Find how many lines of the records hold the string "label" and reply with only that total.

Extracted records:
^^^^^^^^^^^^^^^^
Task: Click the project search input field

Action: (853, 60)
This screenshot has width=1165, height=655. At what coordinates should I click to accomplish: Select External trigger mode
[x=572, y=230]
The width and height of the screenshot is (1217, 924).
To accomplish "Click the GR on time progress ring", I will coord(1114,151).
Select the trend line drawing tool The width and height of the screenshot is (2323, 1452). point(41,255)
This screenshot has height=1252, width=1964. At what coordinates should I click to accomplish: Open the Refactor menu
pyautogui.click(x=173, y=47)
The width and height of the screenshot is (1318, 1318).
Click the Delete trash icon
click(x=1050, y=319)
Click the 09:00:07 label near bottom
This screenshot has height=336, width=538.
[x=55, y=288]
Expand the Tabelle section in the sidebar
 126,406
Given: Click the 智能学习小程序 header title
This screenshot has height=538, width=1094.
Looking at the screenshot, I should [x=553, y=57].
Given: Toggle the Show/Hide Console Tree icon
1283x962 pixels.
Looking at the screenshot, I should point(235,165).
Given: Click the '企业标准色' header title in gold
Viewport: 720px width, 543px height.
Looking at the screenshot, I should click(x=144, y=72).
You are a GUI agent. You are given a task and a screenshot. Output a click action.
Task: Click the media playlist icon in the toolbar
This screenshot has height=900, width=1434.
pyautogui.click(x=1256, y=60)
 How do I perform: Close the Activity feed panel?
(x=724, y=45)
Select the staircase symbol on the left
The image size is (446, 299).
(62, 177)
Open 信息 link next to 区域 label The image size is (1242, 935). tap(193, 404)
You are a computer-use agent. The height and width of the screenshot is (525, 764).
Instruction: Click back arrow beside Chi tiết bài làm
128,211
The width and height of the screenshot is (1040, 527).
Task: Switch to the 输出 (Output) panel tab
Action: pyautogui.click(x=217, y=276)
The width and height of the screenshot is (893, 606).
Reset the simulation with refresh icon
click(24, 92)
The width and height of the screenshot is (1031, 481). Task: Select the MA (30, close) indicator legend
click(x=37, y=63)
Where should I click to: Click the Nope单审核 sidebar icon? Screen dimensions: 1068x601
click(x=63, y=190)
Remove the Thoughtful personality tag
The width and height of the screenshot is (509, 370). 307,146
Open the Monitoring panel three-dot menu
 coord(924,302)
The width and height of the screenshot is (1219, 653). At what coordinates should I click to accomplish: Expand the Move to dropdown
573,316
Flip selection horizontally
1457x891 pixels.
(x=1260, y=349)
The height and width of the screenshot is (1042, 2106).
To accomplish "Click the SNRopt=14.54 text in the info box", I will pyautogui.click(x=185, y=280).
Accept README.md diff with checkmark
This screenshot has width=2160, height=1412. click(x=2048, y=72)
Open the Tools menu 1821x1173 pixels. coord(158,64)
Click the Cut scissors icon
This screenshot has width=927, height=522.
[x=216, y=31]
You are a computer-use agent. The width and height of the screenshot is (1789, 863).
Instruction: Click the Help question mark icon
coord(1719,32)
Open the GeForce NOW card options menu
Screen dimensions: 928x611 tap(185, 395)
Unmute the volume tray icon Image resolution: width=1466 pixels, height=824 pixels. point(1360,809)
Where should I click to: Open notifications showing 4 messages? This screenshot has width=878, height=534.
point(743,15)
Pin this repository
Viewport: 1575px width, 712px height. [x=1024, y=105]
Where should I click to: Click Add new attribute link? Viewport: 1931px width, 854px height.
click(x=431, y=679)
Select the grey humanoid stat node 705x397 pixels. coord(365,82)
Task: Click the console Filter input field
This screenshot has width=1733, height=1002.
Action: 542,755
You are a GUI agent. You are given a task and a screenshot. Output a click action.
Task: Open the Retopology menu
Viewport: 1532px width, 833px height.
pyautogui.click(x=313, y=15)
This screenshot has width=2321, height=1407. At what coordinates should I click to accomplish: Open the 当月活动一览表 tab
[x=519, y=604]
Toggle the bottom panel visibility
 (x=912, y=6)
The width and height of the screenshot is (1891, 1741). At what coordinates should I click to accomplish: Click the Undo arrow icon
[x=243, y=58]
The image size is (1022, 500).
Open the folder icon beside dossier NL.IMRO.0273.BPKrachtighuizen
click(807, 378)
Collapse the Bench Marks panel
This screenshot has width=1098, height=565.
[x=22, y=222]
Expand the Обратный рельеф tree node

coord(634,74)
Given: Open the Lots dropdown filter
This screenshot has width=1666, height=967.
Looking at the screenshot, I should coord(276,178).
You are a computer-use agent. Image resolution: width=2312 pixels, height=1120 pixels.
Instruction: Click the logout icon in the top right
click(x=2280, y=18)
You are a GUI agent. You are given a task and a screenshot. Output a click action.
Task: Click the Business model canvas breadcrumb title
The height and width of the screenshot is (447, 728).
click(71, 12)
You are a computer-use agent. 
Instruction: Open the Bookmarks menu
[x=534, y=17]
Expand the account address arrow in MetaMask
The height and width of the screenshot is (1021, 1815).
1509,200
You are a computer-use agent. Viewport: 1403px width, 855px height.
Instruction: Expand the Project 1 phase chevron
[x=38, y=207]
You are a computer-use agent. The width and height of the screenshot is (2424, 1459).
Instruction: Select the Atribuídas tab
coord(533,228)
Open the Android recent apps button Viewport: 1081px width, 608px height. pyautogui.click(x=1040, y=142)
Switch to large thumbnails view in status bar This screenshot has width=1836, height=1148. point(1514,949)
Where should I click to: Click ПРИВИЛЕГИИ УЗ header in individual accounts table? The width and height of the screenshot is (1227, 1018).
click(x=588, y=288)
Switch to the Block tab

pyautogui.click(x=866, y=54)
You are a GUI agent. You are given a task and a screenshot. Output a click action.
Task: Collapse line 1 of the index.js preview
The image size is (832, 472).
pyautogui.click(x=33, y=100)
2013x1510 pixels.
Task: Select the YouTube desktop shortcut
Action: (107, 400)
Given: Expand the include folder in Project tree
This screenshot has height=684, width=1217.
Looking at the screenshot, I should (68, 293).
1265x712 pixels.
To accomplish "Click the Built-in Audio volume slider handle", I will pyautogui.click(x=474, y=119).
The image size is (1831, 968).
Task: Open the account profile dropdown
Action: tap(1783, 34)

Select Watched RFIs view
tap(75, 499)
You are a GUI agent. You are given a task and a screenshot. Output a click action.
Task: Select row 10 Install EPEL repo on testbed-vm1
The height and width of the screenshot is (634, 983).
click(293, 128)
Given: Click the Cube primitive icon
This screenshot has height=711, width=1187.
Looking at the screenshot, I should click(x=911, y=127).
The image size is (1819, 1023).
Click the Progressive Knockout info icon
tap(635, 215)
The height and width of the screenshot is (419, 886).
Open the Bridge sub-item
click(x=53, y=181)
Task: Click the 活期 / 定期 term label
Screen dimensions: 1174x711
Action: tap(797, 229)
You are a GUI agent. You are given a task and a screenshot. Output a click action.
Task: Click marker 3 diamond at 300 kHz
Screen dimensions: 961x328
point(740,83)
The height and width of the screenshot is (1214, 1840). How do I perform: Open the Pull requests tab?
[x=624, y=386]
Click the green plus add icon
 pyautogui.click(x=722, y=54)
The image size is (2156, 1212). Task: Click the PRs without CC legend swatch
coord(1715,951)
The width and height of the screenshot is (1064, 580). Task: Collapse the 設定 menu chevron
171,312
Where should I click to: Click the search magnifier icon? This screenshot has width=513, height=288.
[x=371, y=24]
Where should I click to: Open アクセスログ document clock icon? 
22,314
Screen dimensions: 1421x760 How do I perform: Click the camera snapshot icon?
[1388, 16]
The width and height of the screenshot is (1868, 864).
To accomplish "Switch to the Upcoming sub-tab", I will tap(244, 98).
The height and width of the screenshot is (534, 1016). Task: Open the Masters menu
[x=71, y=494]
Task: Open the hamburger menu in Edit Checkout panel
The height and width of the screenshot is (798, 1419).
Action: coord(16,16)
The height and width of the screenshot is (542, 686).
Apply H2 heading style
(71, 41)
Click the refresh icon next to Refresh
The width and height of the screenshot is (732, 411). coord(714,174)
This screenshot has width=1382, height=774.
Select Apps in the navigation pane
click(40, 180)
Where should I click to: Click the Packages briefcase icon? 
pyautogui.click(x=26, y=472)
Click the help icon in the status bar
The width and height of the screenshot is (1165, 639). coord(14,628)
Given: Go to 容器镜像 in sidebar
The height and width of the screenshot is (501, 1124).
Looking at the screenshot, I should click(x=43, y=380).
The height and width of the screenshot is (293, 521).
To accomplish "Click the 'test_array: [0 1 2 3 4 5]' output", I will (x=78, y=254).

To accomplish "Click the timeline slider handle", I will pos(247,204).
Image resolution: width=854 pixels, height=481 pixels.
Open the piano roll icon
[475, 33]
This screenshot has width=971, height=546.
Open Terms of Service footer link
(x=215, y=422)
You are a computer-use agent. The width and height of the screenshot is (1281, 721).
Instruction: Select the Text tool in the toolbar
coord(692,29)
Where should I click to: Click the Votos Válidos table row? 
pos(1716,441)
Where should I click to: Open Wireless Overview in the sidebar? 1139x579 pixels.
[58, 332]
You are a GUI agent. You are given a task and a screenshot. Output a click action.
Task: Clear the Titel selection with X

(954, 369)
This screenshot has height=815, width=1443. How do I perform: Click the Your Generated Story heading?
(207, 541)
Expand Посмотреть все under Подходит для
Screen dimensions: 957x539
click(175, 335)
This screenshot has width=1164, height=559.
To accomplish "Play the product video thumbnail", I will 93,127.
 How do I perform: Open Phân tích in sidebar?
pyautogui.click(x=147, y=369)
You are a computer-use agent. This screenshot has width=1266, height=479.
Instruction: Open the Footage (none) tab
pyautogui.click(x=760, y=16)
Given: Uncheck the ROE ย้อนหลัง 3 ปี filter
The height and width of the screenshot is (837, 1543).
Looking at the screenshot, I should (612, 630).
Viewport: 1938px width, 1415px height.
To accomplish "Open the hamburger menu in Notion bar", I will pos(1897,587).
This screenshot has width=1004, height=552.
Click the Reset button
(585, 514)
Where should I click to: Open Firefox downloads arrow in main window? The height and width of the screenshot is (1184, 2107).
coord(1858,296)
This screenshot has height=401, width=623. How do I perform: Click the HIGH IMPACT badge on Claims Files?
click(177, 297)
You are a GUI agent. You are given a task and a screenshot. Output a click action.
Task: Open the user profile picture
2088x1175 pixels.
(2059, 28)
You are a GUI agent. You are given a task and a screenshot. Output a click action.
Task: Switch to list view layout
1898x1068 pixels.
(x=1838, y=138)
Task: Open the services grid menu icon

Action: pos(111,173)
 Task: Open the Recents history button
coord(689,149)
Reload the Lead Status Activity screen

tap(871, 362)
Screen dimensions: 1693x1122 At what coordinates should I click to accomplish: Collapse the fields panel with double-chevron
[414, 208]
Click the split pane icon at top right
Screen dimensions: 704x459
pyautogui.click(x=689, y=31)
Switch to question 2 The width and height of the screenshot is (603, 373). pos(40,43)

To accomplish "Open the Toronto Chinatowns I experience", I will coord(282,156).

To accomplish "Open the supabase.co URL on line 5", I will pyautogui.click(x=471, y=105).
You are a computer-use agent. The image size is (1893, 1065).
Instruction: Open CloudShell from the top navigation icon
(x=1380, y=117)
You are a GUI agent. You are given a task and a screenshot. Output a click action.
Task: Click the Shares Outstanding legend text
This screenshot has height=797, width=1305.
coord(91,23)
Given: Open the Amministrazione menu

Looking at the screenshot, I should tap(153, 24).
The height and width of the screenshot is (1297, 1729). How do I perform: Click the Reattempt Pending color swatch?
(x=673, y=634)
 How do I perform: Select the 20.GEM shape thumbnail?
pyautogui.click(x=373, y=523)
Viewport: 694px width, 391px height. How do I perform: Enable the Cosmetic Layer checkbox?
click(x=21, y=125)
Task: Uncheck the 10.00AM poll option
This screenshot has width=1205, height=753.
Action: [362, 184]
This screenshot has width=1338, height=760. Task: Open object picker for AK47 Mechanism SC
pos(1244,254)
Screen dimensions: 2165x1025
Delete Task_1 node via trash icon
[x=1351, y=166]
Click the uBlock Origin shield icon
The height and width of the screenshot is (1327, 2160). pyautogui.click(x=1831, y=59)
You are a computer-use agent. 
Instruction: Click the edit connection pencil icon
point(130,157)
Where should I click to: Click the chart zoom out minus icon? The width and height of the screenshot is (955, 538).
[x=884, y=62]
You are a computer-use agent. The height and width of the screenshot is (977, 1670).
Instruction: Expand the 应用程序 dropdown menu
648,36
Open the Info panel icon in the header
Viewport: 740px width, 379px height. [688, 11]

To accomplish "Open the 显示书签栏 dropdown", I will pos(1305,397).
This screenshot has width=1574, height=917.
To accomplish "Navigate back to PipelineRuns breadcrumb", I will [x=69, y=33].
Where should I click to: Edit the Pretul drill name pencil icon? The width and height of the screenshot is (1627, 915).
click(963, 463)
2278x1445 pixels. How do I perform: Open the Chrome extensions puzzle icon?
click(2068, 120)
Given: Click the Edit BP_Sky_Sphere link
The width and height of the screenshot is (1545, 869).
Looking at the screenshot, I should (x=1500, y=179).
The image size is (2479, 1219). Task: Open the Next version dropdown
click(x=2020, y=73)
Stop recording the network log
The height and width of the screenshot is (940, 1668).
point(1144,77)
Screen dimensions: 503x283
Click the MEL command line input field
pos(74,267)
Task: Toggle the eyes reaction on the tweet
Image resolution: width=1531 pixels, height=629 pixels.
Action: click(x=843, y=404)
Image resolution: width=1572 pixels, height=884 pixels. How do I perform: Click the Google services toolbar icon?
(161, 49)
^^^^^^^^^^^^^^^^
Exercise output: 3